CPKC IBEW strike has brought the railway’s Canadian operations into sharper focus after about 300 signal and communications workers walked off the job on May 31. Canadian Pacific Kansas City said contingency measures are now in place, with the company expecting service in Canada to continue.

CPKC IBEW strike: Canadian operations continue
Photo: CPKC

The stoppage began at 8 a.m. MT after members of the International Brotherhood of Electrical Workers Canadian Signals and Communications System Council No. 11 rejected CPKC’s latest contract offer. The railway said those measures are intended to maintain Canadian operations, while operations in the United States are not affected.

CPKC IBEW strike brings contract dispute into focus

CPKC said it had spent months in negotiations with the union and was disappointed that the strike could not be avoided. In its official IBEW bargaining update, the company said its proposal included wage and benefit increases consistent with collective agreements already in place with its other unions across Canada.

The railway also said it continues to encourage IBEW to end the strike and accept binding arbitration. That position put the CPKC contract offer at the center of the company’s public response.

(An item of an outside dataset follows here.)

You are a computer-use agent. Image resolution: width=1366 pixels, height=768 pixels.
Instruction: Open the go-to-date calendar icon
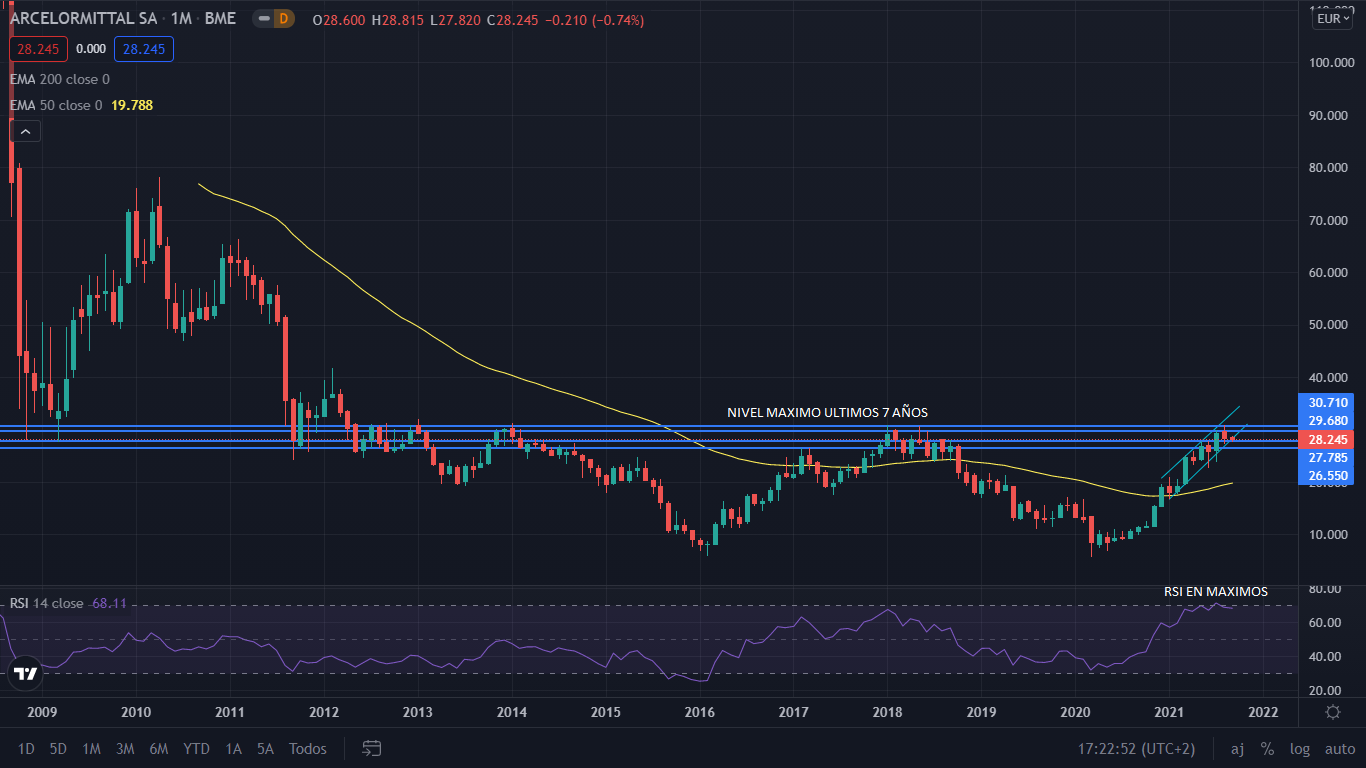372,748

The union set out a different account in a statement published by IBEW System Council No. 11. IBEW Systems Council No. 11 said members voted 96% in favour of strike action after raising concerns over wages, work-related expenses, and work-life balance.

According to the union, those issues have led some employees to leave for better-paid opportunities elsewhere in the rail industry. IBEW said CPKC had not engaged meaningfully with the union’s fiscal proposals.

Senior General Chairman Jason Sommer said the bargaining committee had not taken the decision lightly. He said the union had remained committed to reaching a negotiated settlement, but argued that CPKC had not meaningfully addressed recruitment, retention, compensation, and work-life balance in the Signals & Communications department.

CPKC says Canadian operations will continue

CPKC later posted a further response on its own website. The railway said IBEW had made demands it viewed as unreasonable and unrealistic, far beyond the wage and benefit increases received by its other railroaders.

According to CPKC, those demands included wage and benefit increases twice as high as those received by the company’s other Canadian units. The railway said that outcome would be unfair to other CPKC employees and unreasonable for the company.

The company also said IBEW had repeatedly rejected field-proven scheduling solutions aimed at addressing its main publicly stated concerns. That point became a key part of CPKC’s answer to the union’s claims about retention and work-life balance.

CPKC referred to a seven-days-on, seven-days-off schedule already used by Calgary-based employees represented by the union. The company said the arrangement had been in place for five years and had addressed quality-of-life concerns while helping achieve nearly 100% employee retention among that workforce.

Signal and communication workers remain at center of dispute

CPKC said union leaders had linked attrition to on-call requirements and difficult work schedules. At the same time, the railway said they had refused to consider extending the Calgary scheduling option to the national workforce.

The dispute now rests on two sharply different readings of the same labour talks. IBEW signal and communication workers say wages, expenses, recruitment, retention, and work-life balance remain unresolved. CPKC says its offer is fair when compared with agreements already reached with other Canadian unions.

As Railway Supply previously covered, the labour dispute had already raised questions over continuity in Canadian rail operations before the strike began. For now, CPKC says Canadian service will continue under its contingency plans. The company also said operations in the United States are not affected by the IBEW strike.